:: Provided records ::

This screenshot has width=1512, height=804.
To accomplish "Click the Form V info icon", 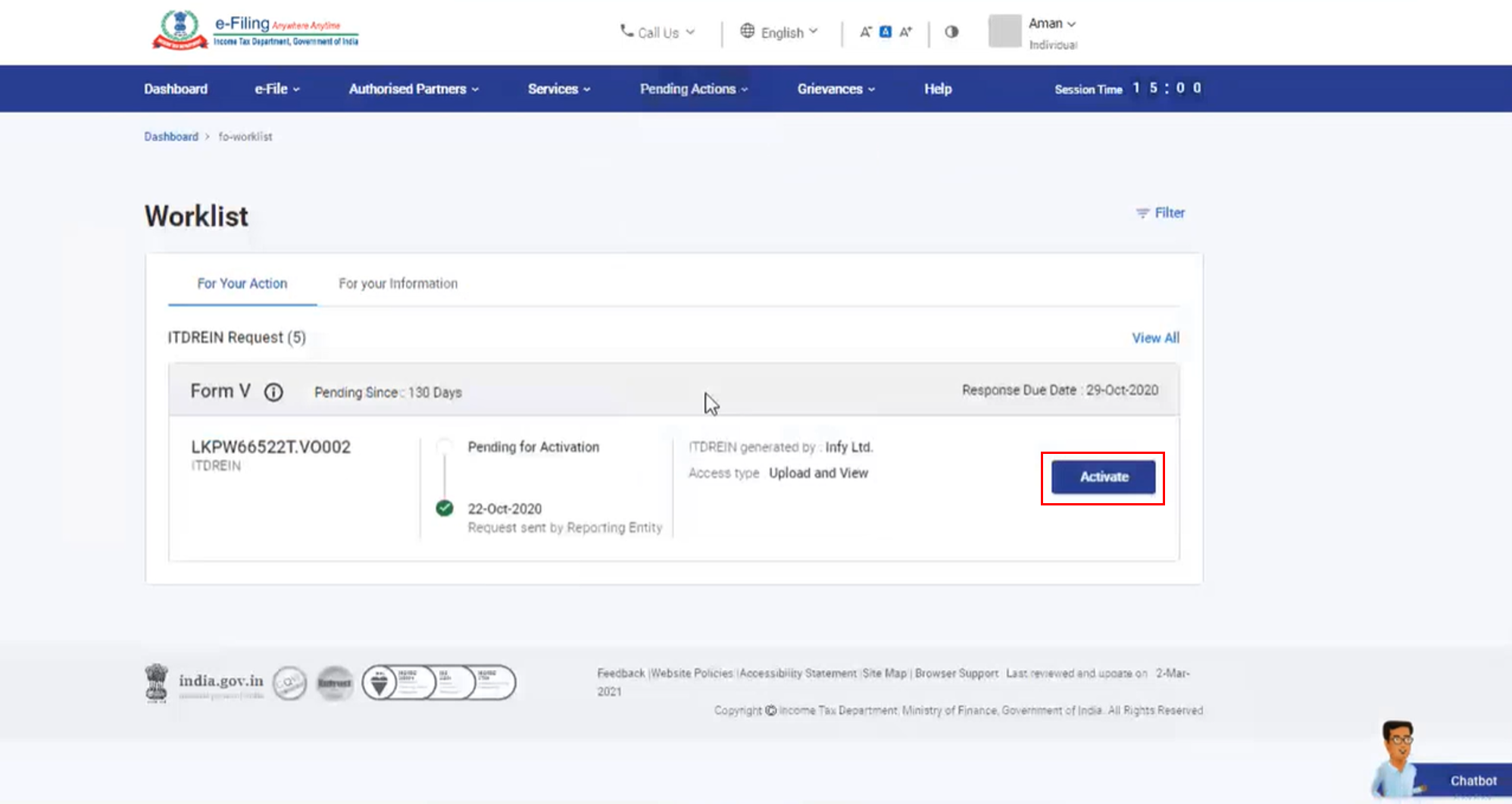I will click(273, 392).
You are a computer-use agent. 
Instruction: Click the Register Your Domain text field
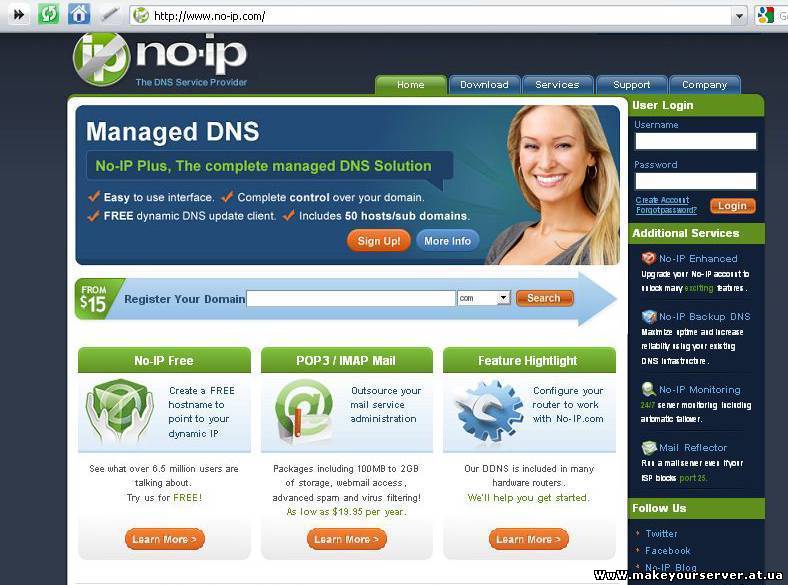pyautogui.click(x=351, y=299)
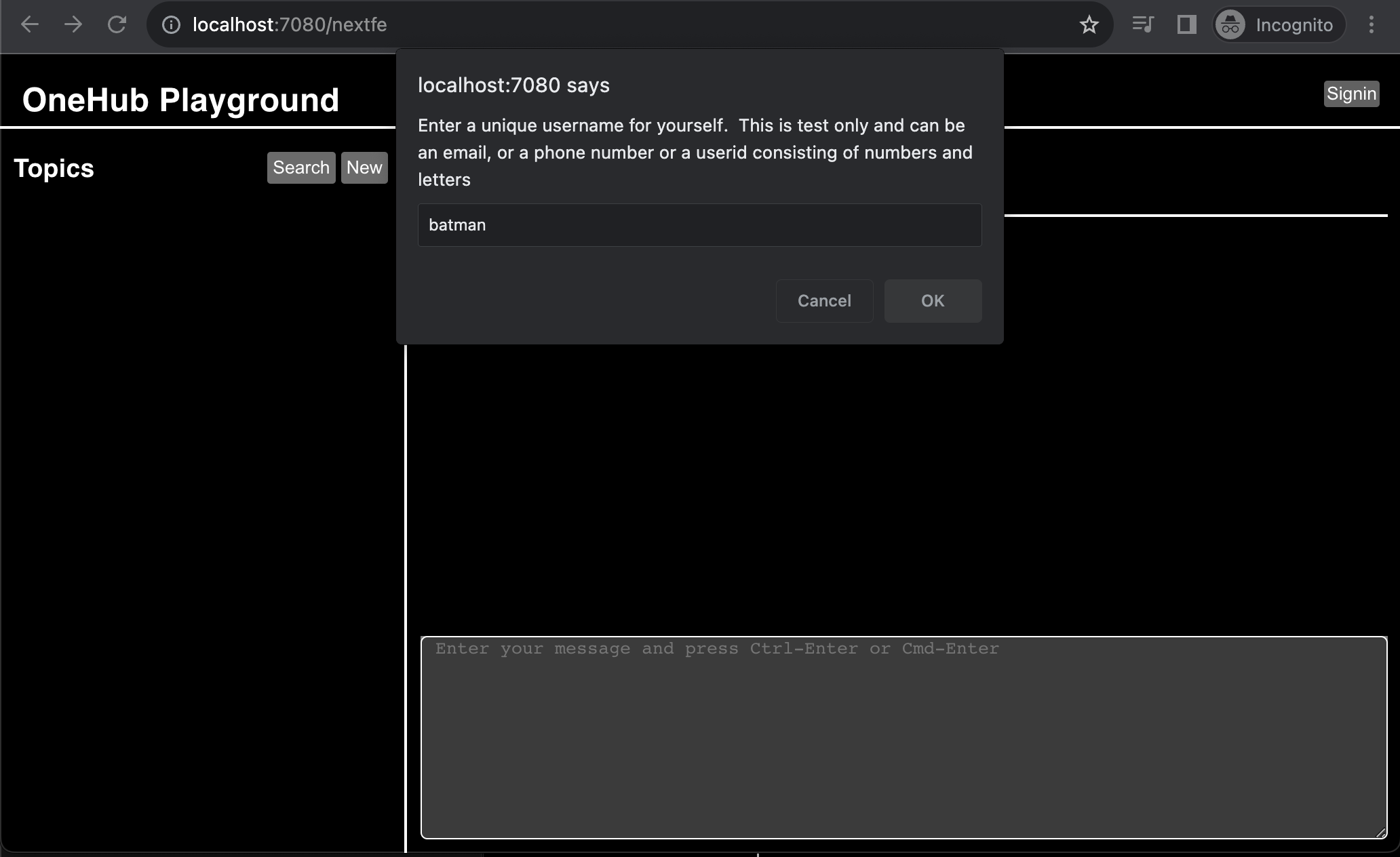Click the browser forward arrow
Viewport: 1400px width, 857px height.
click(73, 25)
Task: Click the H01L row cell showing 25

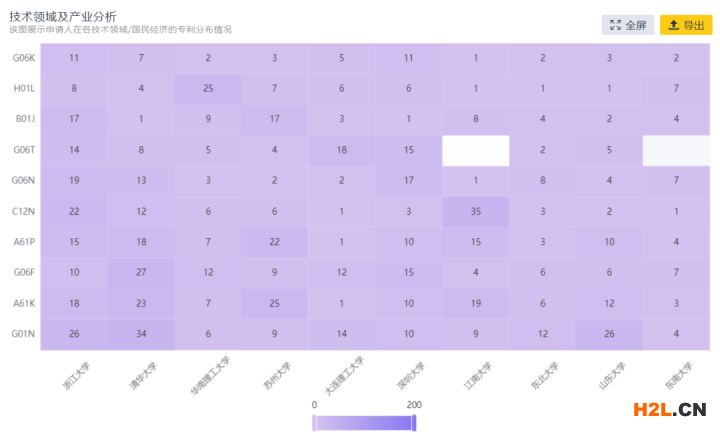Action: [208, 89]
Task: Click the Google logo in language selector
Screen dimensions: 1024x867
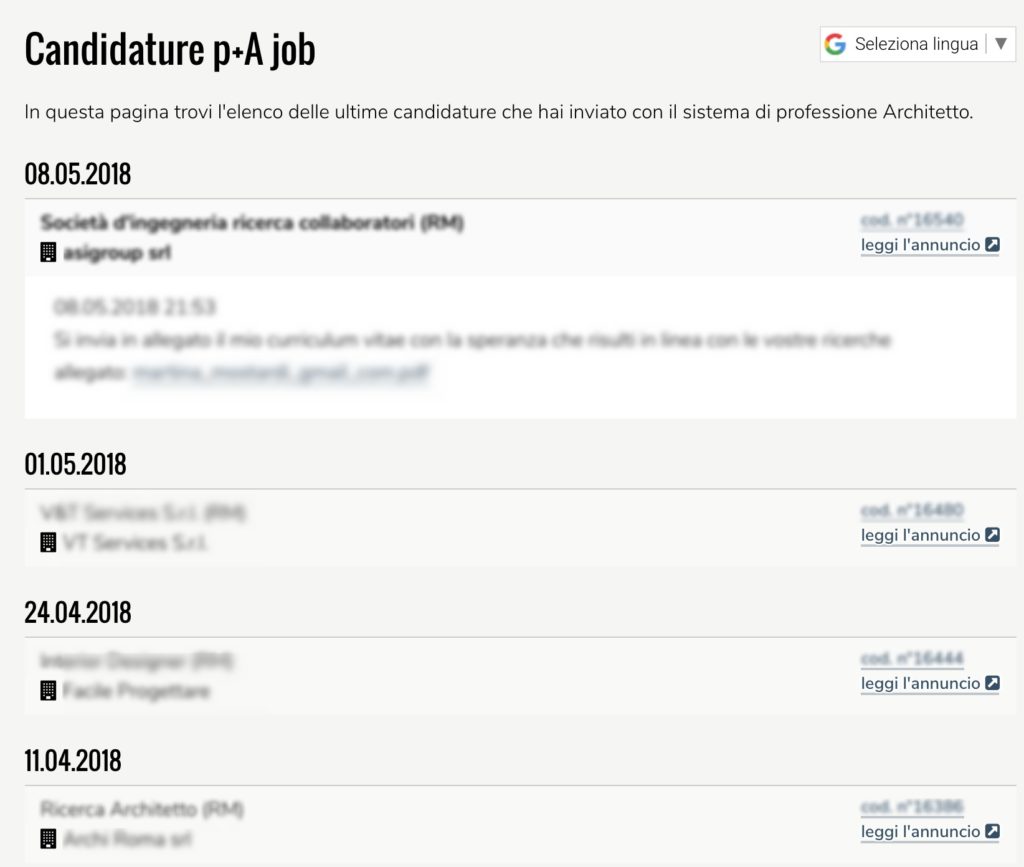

:::

# Requirement
Only the lines starting at the one that holds "Task: Click the H01L row cell showing 25" and ending at the last line of the data belong in your answer. Please set them down exactly and omit the pictures.

# Finished task
Task: Click the H01L row cell showing 25

Action: [208, 89]
Task: Click the Google logo in language selector
Screen dimensions: 1024x867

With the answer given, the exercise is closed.